In the army, a platoon is composed by n soldiers. During the morning inspection, the soldiers are aligned in a straight line in front of the captain. The captain is not satisfied with the way his soldiers are aligned; it is true that the soldiers are aligned
in order by their code number: 1 , 2 , 3 , . . . , n , but they are not aligned by their height. The captain asks some soldiers to get out of the line, as the soldiers that remain in the line, without changing their places, but getting closer, to form a new
line, where each soldier can see by looking lengthwise the line at least one of the line's extremity (left or right). A soldier see an extremity if there isn't any soldiers with a higher or equal height than his height between him and that extremity. 



Write a program that, knowing the height of each soldier, determines the minimum number of soldiers which have to get out of line. 

Input

On the first line of the input is written the number of the soldiers n. On the second line is written a series of n floating numbers with at most 5 digits precision and separated by a space character. The k-th number from this line represents the height of
the soldier who has the code k (1 <= k <= n). 

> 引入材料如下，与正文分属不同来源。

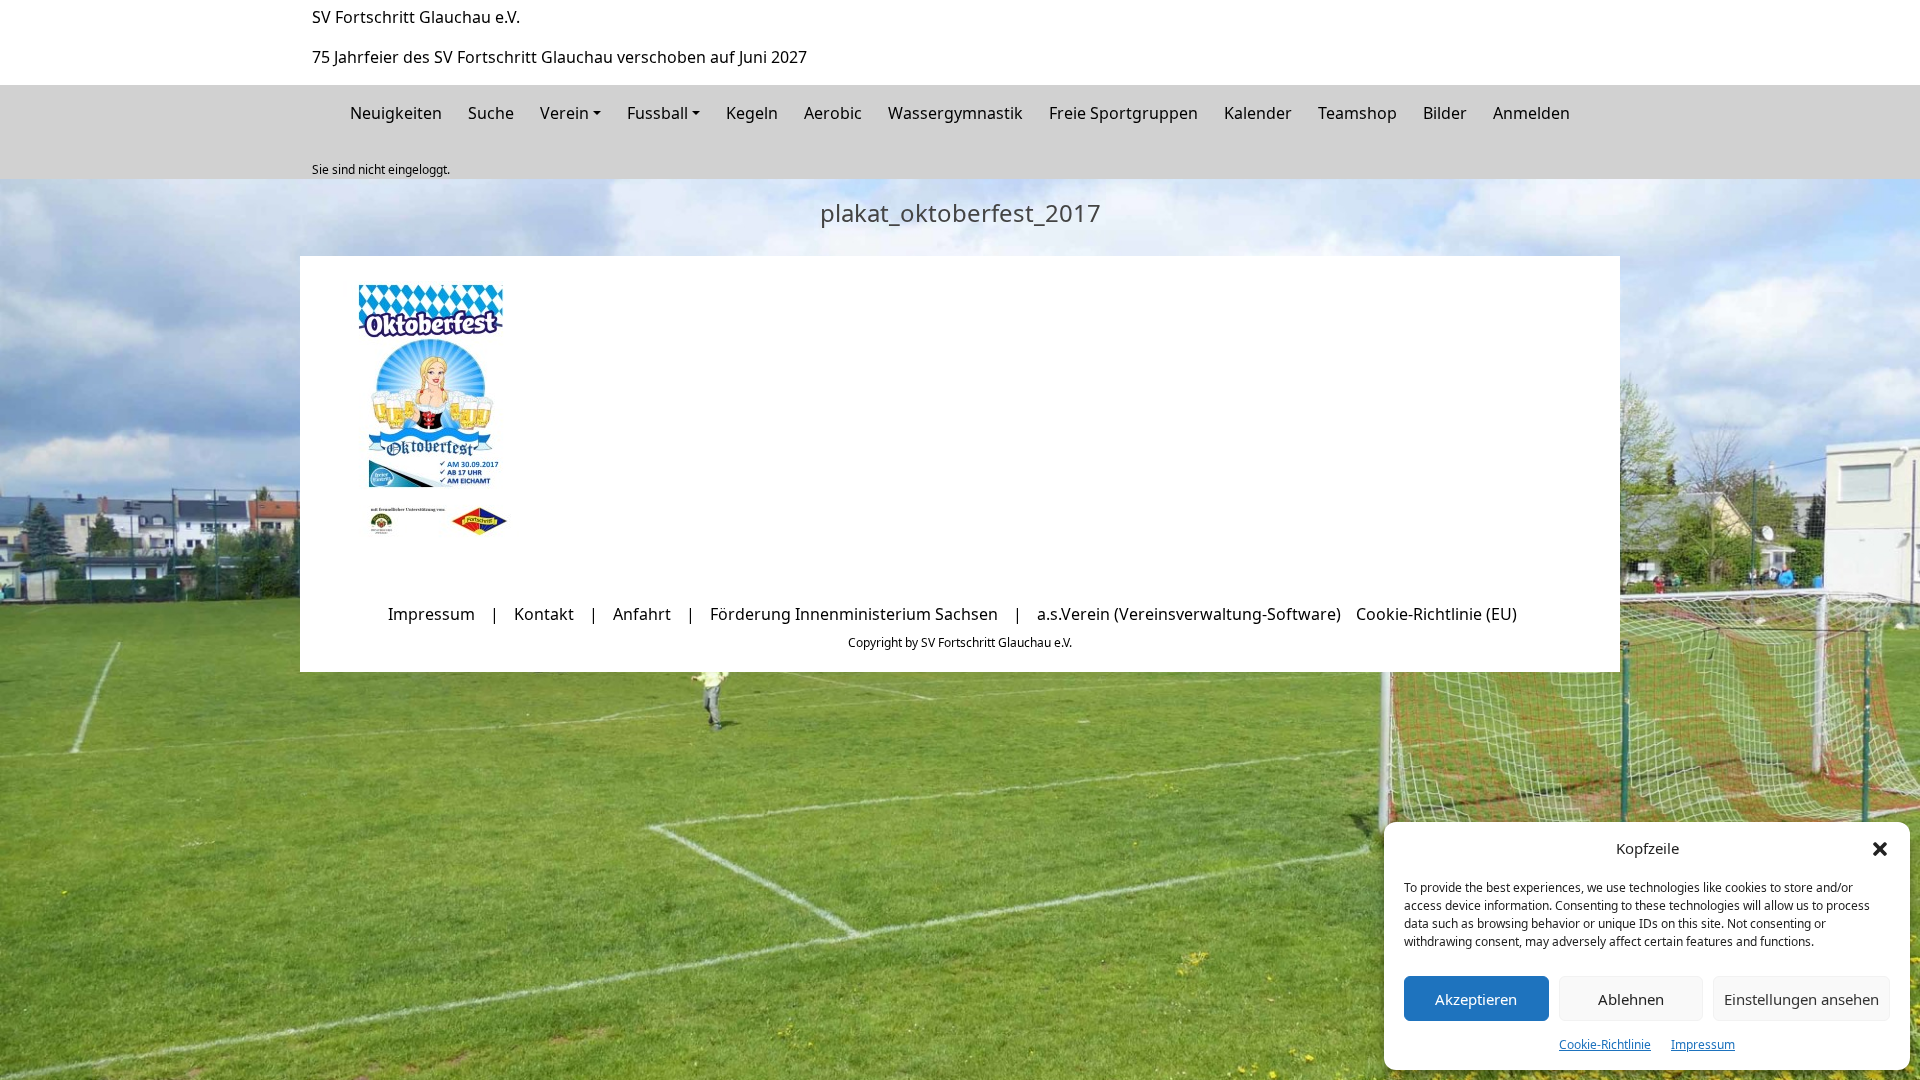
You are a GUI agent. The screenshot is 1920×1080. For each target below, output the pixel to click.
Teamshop (1357, 113)
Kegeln (752, 113)
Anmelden (1531, 113)
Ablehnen (1631, 999)
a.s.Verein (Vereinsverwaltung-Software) (1189, 614)
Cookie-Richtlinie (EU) (1436, 614)
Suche (491, 113)
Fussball (657, 113)
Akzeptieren (1476, 999)
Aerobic (833, 113)
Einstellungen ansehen (1801, 999)
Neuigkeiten (396, 113)
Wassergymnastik (955, 113)
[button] (1880, 848)
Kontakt (544, 614)
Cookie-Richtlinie (1605, 1044)
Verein (564, 113)
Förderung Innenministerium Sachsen (854, 614)
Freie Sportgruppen (1123, 113)
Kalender (1258, 113)
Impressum (1703, 1044)
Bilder (1445, 113)
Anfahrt (642, 614)
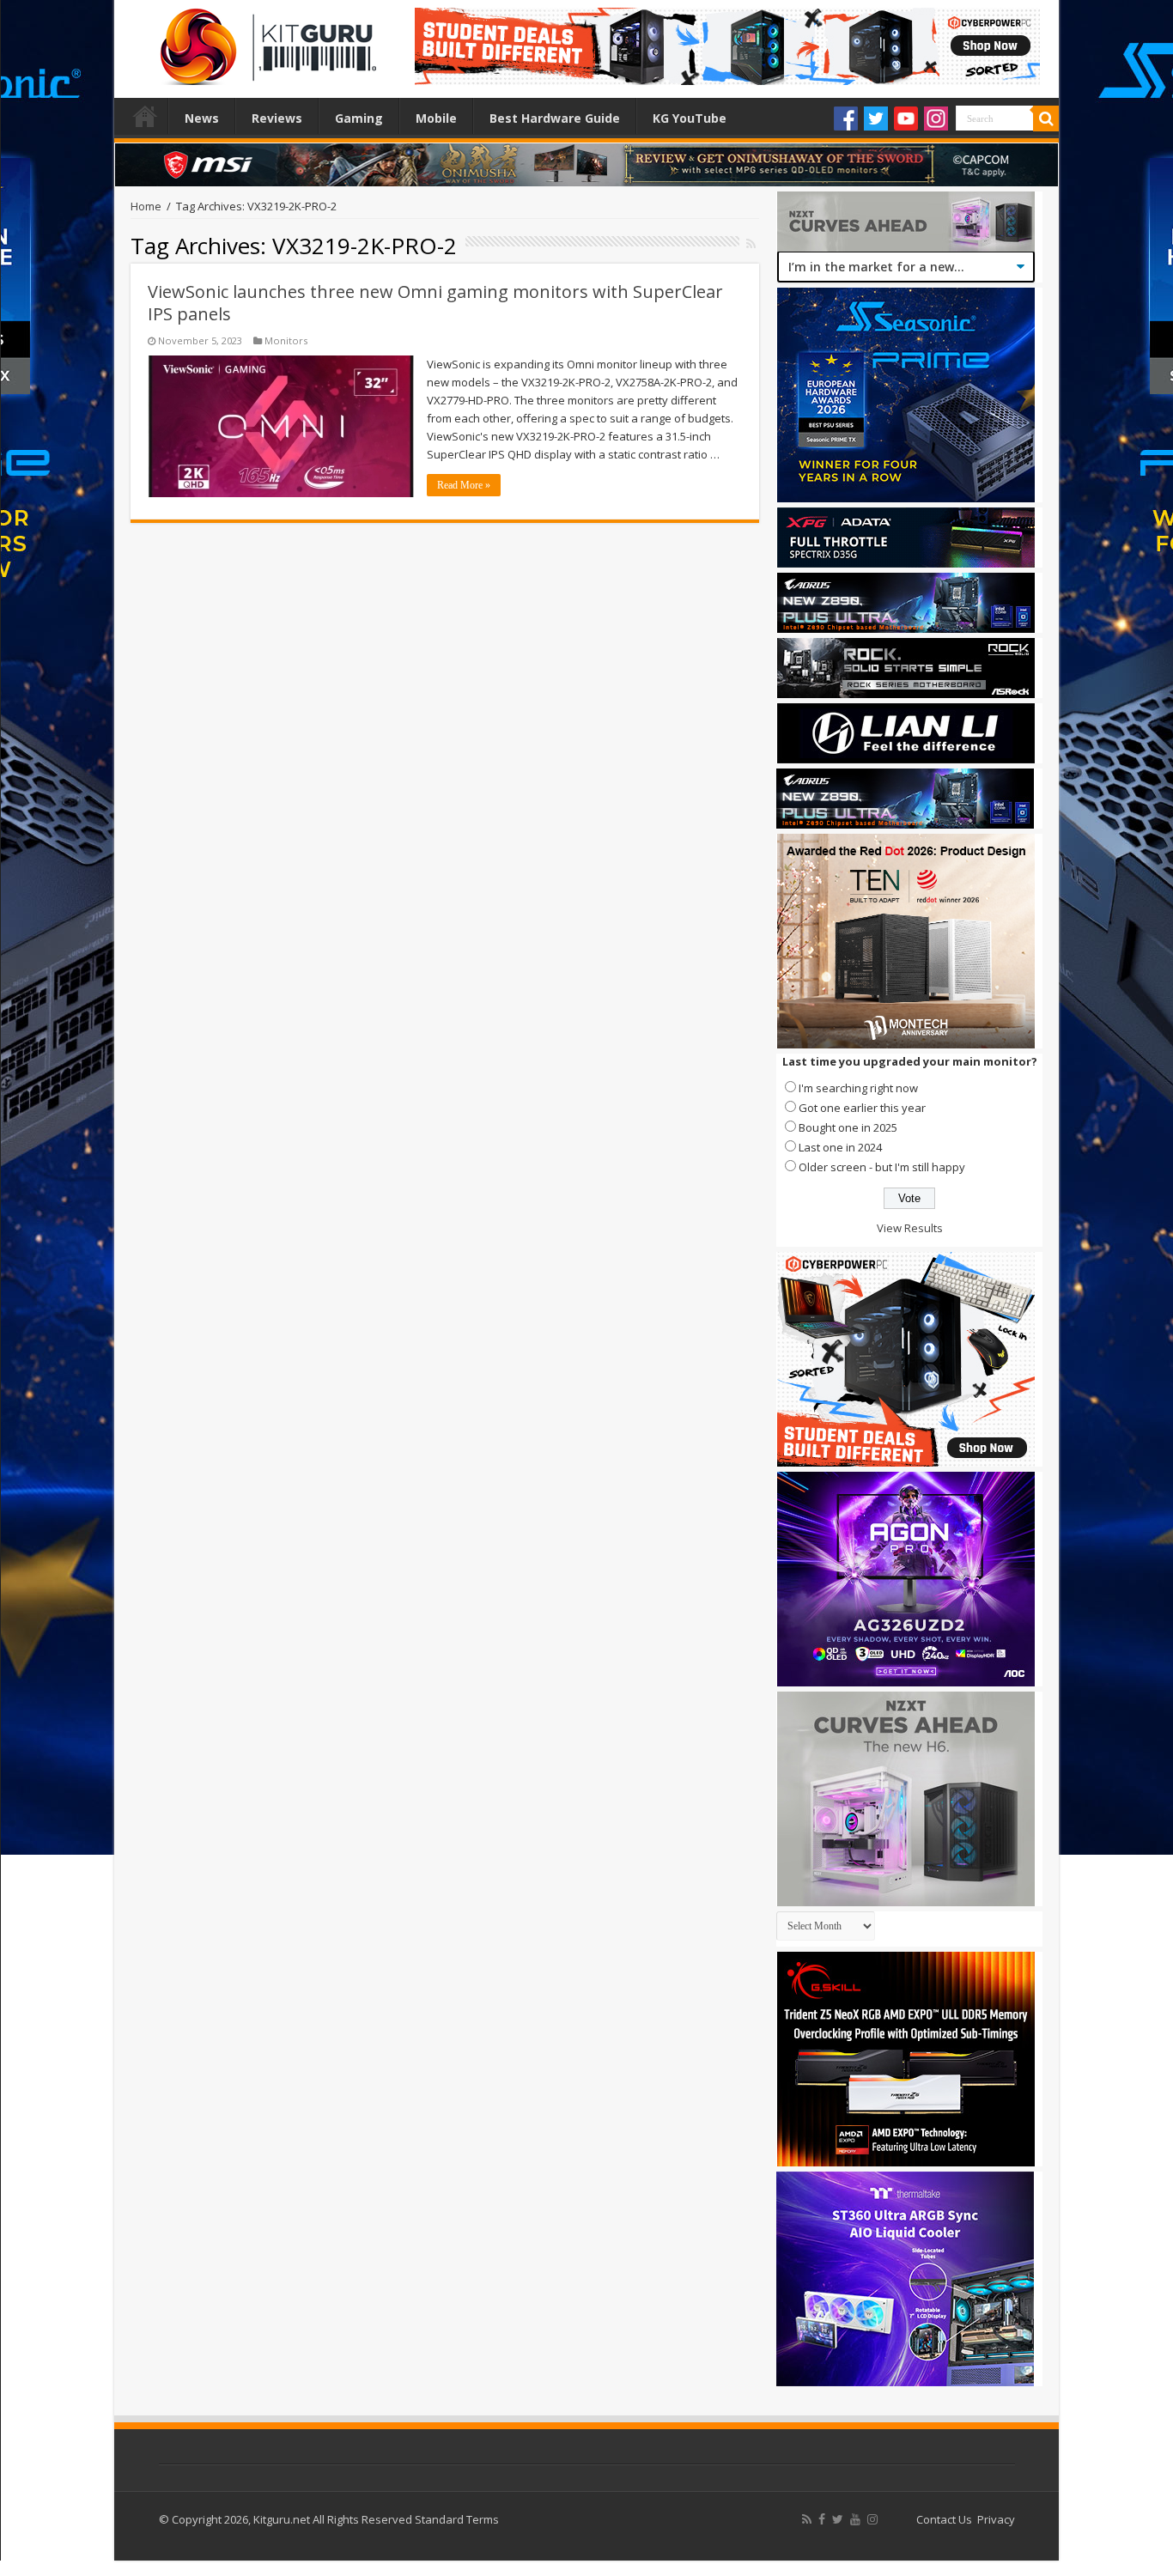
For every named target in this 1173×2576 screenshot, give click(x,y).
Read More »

There are some restrictions: 

• 2 <= n <= 1000 

• the height are floating numbers from the interval [0.5, 2.5] 

Output

The only line of output will contain the number of the soldiers who have to get out of the line.

Sample Input

8
1.86 1.86 1.30621 2 1.4 1 1.97 2.2

Sample Output

4

题意是给出了一个序列，希望这个序列满足这个序列中的每一个数，要么是从左到右的最大值，要么是从右到左的最大值。现在不满足，需要从当前序列中抽走几个数重新排能满足上述的条件。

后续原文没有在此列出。